Certaines en ont trop, d'autres pas assez.

Un réseau mondial de partage de lait maternel «Human Milk 4 Human Babies» («HM4HB» : lait humain pour bébés humains) met en contact, via Facebook, des mères donneuses souhaitant offrir leur lait à des mères ne parvenant pas à allaiter suffisamment leur enfant.

«Cette démarche signifie que les mamans ont bien compris les avantages du lait maternel, mais elle n'est pas dénuée de risques graves», selon le professeur Jean-Charles Picaud, président des lactariums de France.

Si cette pratique apparaît peu développée en France, elle inquiète les autorités sanitaires, tout comme celles d'autres pays qui ont lancé des mises en garde (États-Unis, Canada, etc).

L'agence des produits de santé française (Afssaps) vient ainsi de mettre vivement en garde sur les risques de transmissions d'agents infectieux (sida, hépatites, rubéole, bactéries responsables de méningites et septicémie...) liés à ces partages de lait maternel sur internet, via Facebook.

«Aucun contrôle» n'étant exercé a priori sur la donneuse, contrairement à ce qui se fait dans les lactariums français, le lait présente un risque pour l'enfant, alerte l'Afssaps.

Outre le risque infectieux, des pédiatres relèvent le risque de transmettre des médicaments ou des drogues, si la donneuse en consomme.

Parmi les virus transmissibles par le lait maternel, il y a aussi le HTLV qui infecte quinze à vingt millions de personnes dans le monde et qui est associé à une forme de leucémie et d'autres pathologies (neurologique, musculaire...).

La responsabilité du réseau «the Human Milk for Human Babies global network» est susceptible d'être engagée en cas de contamination d'un bébé par du lait infecté, prévient l'Afssaps.

Les lactariums, seuls autorisés en France à distribuer les dons de lait maternel, effectuent des tests sanguins sur la donneuse et des contrôles microbiologiques avant et après pasteurisation sur le lait.

«Une bonne pasteurisation permet d'éliminer la plupart des bactéries et virus, mais pas à 100%», relève le Dr Rachel Buffin du lactarium de Lyon.

C'est une procédure particulière (lait traité +62,5°C pendant trente minutes et ensuite refroidi à +4°C le plus rapidement possible), difficile à effectuer chez soi, note-t-elle.

Mais «faire bouillir le lait maternel lui fait perdre une grande partie de ses qualités», avertit le Dr Buffin.

Autre problème: les conditions de transport et de conservation du lait échangé directement entre mères, via le réseau HM4HB, ne sont pas encadrées, d'où un risque de dégradation du lait et de prolifération bactérienne, pointe l'Afssaps.

Les lactariums disposent de quantités (environ 60 000 litres/an) tout juste suffisantes pour couvrir une partie des besoins des prématurés (50 000 par an en France).

Le lait maternel leur est donc destiné en priorité.

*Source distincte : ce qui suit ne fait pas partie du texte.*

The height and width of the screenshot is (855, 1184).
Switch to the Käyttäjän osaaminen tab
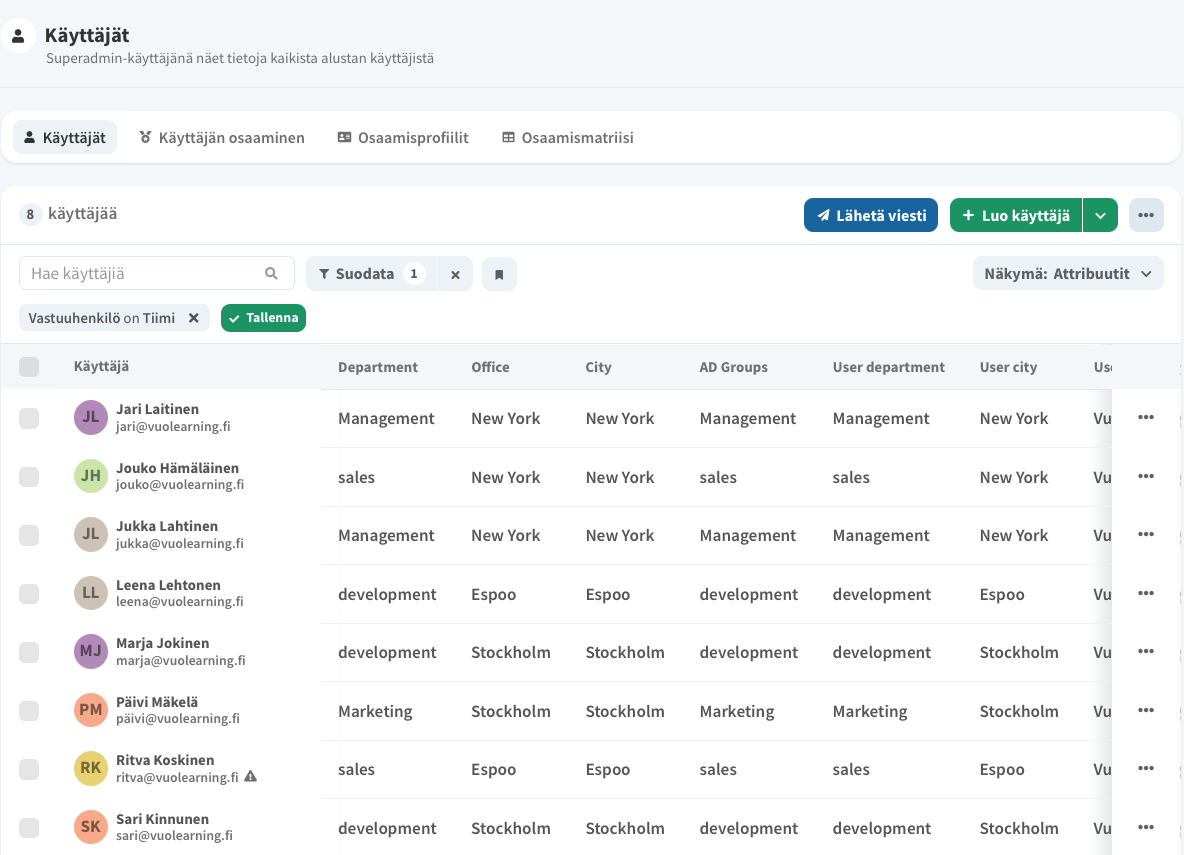click(x=221, y=138)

Pour eux, les donneuses sont les bienvenues, assure le Dr Buffin.

Pour les nourrissons nés à terme et en bonne santé, il serait sans doute plus raisonnable de recourir aux laits premier âge plutôt que de succomber à la mode du lait maternel à tout prix.

Pour avis: une récente étude américaine a montré que sur 1091 donneuses, candidates bénévoles au don de lait, 3,3% étaient positives aux tests sanguins pratiqués (syphilis, hépatites B et C, HTLV et VIH).